Your goal -> Each line from the line containing "Instruction: Click the Levels adjustment icon" through the last line of the entries is to be reproduced exactly as it stands.
━━━
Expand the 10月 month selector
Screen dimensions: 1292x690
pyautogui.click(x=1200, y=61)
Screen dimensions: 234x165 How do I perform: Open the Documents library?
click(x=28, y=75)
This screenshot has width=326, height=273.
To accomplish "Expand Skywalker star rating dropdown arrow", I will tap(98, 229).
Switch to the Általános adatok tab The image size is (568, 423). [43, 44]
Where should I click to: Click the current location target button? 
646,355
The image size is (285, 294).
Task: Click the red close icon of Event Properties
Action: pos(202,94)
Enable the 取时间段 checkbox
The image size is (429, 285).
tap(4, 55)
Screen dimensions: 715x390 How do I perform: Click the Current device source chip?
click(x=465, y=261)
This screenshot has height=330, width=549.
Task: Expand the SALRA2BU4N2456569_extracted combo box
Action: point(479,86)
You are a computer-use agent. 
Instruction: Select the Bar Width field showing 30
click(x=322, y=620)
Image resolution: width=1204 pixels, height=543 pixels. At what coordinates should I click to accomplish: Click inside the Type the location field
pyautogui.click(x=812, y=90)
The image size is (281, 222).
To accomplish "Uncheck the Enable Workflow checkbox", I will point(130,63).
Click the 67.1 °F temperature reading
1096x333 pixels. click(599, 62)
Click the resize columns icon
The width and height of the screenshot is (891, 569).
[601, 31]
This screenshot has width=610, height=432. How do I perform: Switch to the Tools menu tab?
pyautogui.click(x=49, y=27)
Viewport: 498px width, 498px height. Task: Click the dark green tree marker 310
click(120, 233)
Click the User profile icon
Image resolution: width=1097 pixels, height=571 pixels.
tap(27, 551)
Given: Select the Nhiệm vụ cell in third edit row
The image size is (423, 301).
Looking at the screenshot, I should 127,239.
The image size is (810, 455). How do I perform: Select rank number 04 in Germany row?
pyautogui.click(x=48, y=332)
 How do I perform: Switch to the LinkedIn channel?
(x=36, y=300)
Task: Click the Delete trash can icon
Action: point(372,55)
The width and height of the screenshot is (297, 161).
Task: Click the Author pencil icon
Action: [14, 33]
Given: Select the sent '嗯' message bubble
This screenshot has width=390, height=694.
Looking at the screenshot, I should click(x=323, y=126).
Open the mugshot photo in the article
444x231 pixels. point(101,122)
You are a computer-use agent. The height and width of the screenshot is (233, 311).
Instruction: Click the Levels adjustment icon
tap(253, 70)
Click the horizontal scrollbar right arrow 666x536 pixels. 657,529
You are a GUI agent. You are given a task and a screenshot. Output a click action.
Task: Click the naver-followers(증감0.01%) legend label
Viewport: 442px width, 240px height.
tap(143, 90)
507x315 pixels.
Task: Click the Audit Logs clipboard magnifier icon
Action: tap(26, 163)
━━━
Answer to the exercise ->
Instruction: Click the Levels adjustment icon
tap(253, 70)
Click the horizontal scrollbar right arrow 666x536 pixels. 657,529
You are a GUI agent. You are given a task and a screenshot. Output a click action.
Task: Click the naver-followers(증감0.01%) legend label
Viewport: 442px width, 240px height.
tap(143, 90)
507x315 pixels.
Task: Click the Audit Logs clipboard magnifier icon
Action: tap(26, 163)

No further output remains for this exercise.